So, Wednesday. I left my credit card at home, because I ordered a Wii sensor bar at Best Buy, and James was going to pick it up at the store but needed my credit card to do so. (Our original sensor bar was eaten by rats, I'm not making that up.)
So, I didn't have my credit card at work, and I didn't realize until I got to the cashier to pay for my lunch that I didn't have any cash, either. So there I am holding a to-go box of tandoori chicken and no way to pay. They don't take Discover. Of course they don't. Nobody does. Why do I even have a Discover card? Worse yet, why do I have two? I might as well carry that ancient middle-eastern currency that was a 500-pound triangle.
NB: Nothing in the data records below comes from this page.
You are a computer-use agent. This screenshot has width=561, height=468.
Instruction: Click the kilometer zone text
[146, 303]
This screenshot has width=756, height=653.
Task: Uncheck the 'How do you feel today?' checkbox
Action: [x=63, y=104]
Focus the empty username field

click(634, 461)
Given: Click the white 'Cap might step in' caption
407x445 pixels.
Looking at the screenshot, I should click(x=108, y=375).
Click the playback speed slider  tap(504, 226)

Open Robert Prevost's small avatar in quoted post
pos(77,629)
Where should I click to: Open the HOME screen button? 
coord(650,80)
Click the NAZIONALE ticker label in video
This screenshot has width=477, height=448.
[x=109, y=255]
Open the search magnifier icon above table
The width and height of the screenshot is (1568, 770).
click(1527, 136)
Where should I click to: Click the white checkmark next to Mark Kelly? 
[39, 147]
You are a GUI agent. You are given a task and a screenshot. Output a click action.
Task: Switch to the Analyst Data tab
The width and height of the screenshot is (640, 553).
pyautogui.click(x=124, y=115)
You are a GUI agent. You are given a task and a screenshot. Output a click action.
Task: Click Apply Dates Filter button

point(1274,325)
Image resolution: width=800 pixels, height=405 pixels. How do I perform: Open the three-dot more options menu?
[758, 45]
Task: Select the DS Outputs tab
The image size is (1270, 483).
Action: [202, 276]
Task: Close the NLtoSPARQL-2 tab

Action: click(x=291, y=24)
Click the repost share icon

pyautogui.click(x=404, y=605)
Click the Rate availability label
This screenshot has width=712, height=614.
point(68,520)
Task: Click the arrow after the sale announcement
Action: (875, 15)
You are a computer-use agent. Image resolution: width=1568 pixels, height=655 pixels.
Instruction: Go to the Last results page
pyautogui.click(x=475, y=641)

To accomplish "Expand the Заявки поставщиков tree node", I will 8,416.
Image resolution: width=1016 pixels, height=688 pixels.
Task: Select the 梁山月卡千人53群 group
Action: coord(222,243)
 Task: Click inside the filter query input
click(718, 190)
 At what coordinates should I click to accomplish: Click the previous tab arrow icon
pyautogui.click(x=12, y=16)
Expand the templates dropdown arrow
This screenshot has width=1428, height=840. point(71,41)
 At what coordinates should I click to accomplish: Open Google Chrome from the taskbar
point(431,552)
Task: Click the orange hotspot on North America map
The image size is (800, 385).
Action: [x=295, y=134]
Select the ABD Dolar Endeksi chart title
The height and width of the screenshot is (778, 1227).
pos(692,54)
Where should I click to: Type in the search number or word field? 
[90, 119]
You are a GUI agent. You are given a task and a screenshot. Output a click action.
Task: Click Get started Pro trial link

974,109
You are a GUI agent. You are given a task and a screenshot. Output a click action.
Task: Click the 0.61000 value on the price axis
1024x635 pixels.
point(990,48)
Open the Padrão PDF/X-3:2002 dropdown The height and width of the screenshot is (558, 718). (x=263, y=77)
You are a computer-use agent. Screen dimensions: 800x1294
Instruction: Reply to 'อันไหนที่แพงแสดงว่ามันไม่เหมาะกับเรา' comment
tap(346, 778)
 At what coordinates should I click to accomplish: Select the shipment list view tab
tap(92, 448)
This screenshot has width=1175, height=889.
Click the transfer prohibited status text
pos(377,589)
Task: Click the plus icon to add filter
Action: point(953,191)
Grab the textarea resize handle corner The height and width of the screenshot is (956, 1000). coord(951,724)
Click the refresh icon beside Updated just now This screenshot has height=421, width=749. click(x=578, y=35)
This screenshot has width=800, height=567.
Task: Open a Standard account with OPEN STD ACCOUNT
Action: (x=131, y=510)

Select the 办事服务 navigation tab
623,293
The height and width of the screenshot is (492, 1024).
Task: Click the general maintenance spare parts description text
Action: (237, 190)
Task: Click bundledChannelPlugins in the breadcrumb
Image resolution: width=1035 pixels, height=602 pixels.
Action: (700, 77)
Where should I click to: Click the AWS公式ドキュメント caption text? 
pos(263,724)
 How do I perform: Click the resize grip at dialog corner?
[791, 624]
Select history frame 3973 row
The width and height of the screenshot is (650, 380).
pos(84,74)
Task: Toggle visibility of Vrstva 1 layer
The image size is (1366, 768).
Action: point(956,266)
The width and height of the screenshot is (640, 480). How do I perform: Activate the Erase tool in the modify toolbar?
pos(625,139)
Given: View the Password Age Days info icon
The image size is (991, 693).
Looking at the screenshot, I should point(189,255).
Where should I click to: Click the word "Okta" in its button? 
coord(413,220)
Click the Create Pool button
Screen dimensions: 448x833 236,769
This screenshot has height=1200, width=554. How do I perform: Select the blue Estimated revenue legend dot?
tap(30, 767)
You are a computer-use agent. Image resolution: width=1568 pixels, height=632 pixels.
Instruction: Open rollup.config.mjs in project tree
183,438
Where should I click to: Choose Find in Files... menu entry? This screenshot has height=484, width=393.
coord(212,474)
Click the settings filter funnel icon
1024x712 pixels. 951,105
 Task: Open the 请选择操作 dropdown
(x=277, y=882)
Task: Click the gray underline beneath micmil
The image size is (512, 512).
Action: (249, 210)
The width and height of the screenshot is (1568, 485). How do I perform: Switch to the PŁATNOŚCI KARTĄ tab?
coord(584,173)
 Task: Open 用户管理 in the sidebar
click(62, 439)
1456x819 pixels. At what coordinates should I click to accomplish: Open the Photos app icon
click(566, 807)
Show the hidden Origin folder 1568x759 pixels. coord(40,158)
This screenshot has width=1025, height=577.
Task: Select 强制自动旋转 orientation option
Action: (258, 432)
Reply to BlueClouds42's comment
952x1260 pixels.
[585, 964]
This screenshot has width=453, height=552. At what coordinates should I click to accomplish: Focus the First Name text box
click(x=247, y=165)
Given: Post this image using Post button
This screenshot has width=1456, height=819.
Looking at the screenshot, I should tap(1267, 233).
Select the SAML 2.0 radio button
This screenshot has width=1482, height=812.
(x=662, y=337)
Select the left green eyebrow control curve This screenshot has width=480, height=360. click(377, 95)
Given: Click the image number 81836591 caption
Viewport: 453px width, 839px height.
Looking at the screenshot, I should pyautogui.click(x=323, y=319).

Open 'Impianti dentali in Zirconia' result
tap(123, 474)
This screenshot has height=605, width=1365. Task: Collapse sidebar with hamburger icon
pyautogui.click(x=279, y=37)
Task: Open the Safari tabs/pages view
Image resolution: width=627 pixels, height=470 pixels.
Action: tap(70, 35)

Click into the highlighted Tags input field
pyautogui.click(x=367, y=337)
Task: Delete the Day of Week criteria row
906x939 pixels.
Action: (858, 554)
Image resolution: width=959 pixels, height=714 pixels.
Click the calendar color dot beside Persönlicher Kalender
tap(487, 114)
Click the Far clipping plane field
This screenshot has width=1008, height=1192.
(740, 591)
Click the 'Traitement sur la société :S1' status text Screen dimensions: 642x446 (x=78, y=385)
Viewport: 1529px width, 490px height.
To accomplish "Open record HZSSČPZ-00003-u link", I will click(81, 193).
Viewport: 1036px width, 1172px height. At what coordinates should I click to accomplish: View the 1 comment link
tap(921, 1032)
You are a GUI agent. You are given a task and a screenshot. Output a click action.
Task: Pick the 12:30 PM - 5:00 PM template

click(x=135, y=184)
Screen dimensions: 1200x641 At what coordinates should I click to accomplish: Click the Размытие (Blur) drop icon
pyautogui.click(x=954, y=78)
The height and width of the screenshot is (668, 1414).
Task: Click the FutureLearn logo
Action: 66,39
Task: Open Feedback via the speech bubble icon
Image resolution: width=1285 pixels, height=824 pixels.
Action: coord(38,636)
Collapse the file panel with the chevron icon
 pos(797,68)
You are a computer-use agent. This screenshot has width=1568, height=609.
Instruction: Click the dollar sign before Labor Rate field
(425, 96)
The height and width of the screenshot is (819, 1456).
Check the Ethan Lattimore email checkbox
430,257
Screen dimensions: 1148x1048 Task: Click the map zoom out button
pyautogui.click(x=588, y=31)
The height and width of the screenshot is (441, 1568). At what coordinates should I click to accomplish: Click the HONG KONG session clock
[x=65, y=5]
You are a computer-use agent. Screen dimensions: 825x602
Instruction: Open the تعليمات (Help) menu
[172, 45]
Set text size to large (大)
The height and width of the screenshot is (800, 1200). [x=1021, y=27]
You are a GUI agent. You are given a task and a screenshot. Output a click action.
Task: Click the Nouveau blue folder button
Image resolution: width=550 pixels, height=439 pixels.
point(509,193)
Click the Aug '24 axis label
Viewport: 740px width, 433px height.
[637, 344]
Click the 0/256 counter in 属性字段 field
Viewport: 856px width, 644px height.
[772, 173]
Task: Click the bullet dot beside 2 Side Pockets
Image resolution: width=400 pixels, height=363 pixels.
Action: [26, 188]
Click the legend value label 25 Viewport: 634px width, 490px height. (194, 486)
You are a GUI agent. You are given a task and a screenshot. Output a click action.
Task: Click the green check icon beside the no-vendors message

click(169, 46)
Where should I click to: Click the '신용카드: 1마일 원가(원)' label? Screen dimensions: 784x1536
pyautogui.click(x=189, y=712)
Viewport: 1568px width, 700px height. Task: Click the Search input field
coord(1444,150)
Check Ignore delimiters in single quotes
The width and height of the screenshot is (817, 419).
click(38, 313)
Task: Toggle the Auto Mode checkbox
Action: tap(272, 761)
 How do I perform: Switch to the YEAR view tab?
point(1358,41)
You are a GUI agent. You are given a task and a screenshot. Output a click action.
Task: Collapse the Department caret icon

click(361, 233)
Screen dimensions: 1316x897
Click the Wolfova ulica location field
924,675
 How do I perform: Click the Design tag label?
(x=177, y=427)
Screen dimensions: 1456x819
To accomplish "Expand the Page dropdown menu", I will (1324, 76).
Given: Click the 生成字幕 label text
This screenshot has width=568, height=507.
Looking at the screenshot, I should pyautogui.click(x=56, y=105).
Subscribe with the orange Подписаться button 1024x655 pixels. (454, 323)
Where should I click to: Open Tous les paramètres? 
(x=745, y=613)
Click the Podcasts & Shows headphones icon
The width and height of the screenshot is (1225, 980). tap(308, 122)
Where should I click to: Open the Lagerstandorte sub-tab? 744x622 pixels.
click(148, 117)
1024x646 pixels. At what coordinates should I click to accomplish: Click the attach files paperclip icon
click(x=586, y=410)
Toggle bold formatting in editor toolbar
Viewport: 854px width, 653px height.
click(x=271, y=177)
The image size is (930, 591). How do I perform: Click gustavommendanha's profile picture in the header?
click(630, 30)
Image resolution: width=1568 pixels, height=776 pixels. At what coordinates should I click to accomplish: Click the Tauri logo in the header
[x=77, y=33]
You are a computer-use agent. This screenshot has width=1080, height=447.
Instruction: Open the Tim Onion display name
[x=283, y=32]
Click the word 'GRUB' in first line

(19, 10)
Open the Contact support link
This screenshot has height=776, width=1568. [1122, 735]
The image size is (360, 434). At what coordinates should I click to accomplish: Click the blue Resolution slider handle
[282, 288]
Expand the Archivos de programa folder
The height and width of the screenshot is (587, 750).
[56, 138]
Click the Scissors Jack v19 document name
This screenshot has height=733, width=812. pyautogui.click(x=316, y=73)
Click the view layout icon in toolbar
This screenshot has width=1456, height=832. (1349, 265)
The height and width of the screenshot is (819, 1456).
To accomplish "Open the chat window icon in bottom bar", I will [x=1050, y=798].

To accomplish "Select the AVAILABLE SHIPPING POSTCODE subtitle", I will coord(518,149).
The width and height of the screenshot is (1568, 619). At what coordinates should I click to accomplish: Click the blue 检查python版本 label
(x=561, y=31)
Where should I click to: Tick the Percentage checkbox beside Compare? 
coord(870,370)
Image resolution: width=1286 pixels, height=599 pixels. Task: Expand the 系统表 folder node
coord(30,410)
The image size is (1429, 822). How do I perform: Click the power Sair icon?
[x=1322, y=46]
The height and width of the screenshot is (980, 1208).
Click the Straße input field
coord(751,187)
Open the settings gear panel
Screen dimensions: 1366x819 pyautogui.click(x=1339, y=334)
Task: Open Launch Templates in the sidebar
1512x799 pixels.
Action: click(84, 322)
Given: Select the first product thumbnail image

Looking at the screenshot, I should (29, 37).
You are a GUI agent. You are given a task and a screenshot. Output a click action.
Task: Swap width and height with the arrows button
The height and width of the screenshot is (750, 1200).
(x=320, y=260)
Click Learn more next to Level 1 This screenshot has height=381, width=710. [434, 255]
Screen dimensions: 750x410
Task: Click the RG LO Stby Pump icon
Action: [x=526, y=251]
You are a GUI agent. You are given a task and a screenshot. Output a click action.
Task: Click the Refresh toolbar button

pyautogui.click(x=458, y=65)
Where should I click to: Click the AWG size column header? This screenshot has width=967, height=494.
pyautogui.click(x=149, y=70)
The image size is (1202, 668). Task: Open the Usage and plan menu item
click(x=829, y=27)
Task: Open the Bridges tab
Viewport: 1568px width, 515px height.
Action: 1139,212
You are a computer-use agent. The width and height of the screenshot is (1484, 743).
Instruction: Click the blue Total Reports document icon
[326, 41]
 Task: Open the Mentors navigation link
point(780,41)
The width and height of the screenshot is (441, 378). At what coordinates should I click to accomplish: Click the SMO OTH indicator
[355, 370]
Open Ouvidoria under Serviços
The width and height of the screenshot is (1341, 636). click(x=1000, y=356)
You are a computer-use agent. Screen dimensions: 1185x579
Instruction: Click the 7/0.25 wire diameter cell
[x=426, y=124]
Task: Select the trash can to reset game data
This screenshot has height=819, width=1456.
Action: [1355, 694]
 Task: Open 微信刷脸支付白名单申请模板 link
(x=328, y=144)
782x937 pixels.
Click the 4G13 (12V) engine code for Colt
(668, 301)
So, I ask the checkout lady, "oh, can I just run to the ATM?" and I left my food there with her. And I scurry off but what am I going to do at the ATM? It won't let me withdraw money against my Discover card (or against a quarter-ton triangle). "Where am I going?" I wondered as I stalked away from the cafeteria.
So, I wind up down the way at a Starbucks, and they do take Discover but their lunchy things are all miserable. Instead of a lovely tandoori I had a tiny chicken salad sandwich that was made out of unhappy chickens. Ten dollars! That's the price of the mass hysteria that is the Discover card. Also, it is the price of not having money.
So, I didn't starve, but I can never go back to the cafeteria again. Or if I do, I'll have to explain why I abandoned food like a common criminal. Drat.